Chief Director of the Swedish Tax Agency
- In office 21 January 2013 – 1 December 2016
- Preceded by: Magdalena Andersson

Personal details
- Born: Helena Maria Håstad 19 July 1959 (age 66) Uppsala, Sweden
- Party: Liberal People's Party
- Alma mater: Stockholm University

= Helena Dyrssen =

Swedish jurist and politician (born 1959)

Helena Maria Dyrssen (born 19 July 1959) is a Swedish jurist and politician. From 2013 to 2016 she was the Chief Director of the Swedish Tax Agency.

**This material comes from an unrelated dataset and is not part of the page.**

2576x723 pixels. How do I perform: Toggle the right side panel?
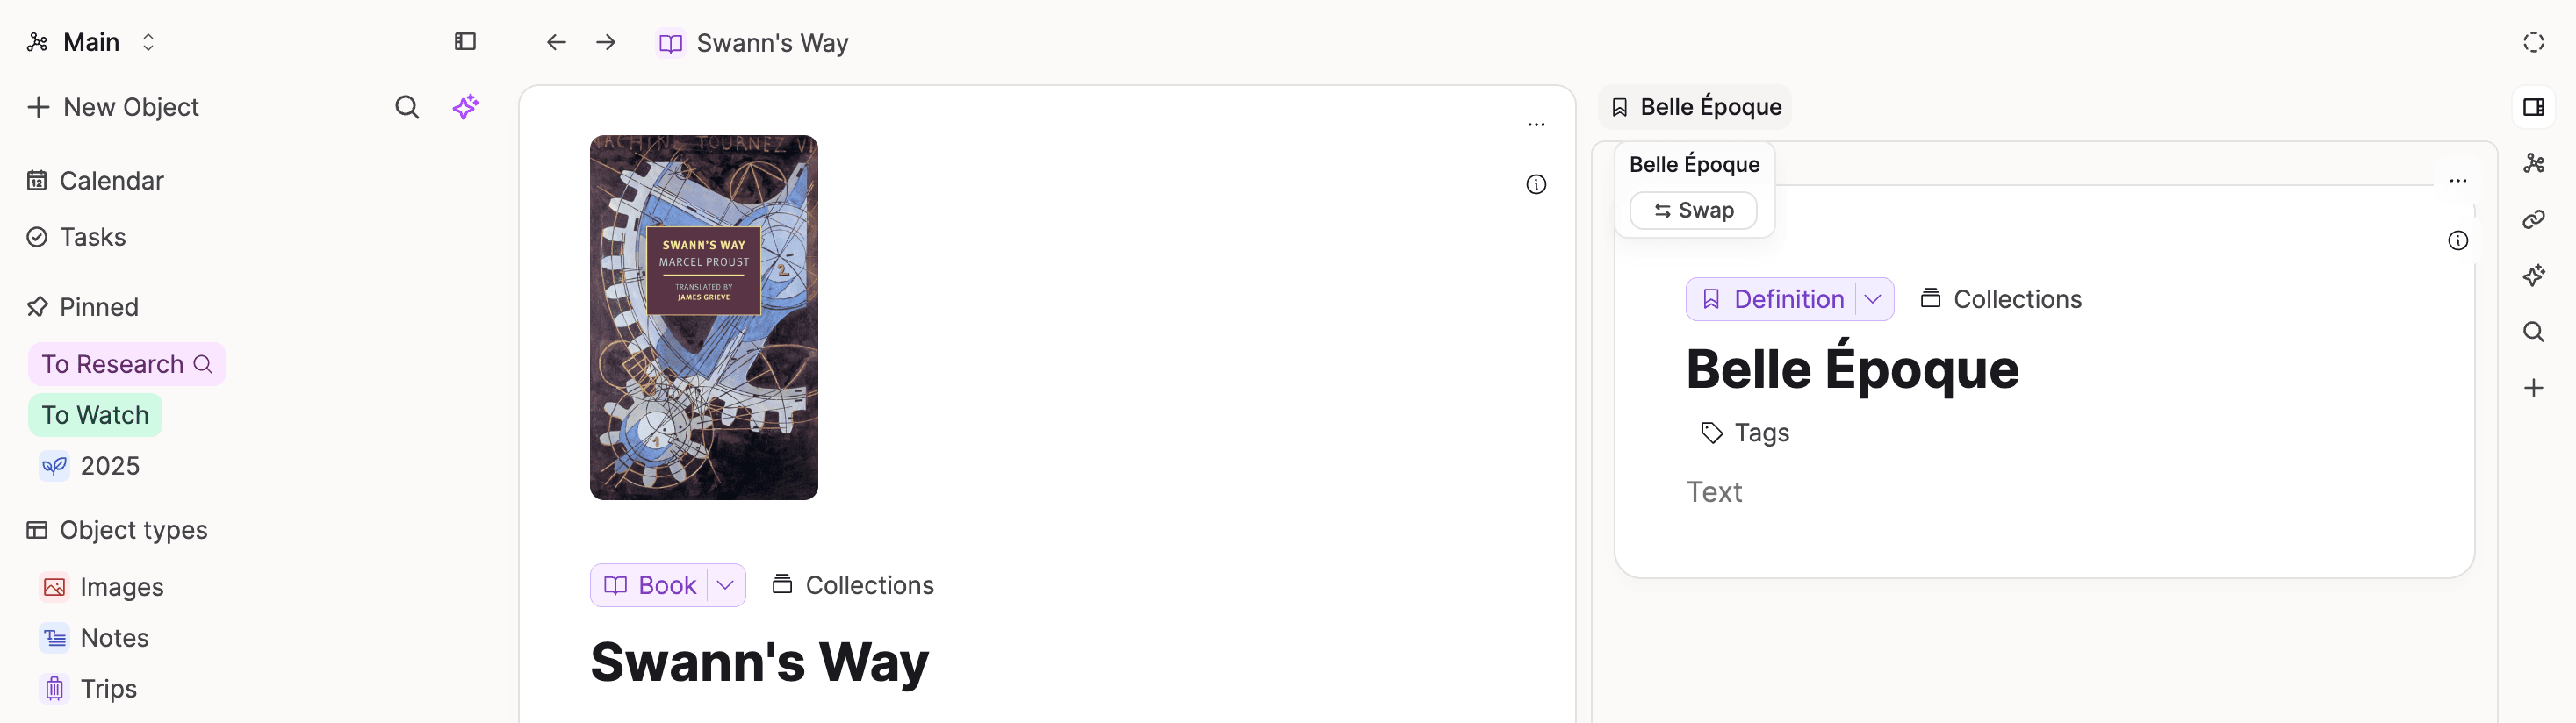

She left her post shortly after Swedish Television announced that Dyrssen tried to warn her former colleague Frank Belfrage that his assets were being investigated by journalists as part of the Panama Papers investigation.

Dyrssen was educated at Stockholm University, and holds an jur.kand. She was state secretary in the Ministry of Culture under Minister for Culture Birgit Friggebo from 1991 to 1994.

Subsequently, she worked in the business world, first as CIO at TV4 and then in a similar position at the insurance company If P&C Insurance. In 2005, she was appointed Chief of Staff for the Liberal People's Party party leader's staff with the main task to lead the collaboration with the other parties in the Alliance for Sweden prior to the 2006 general election.

Dyrssen was made acting party secretary on 5 September 2006 for the Liberal People's Party since the former party secretary Johan Jakobsson was forced to resign because of his connection to the Swedish general election, 2006, computer infringement affair.

When the Reinfeldt Cabinet assumed office on 6 October 2006, she became state secretary in the Prime Minister's Office with responsibility for coordination of the Liberal People's Party. She left the position on 21 January 2013, having been appointed new Chief Director of the Swedish Tax Agency.

She is married to Gustaf Dyrssen, a lawyer, with whom she has two sons.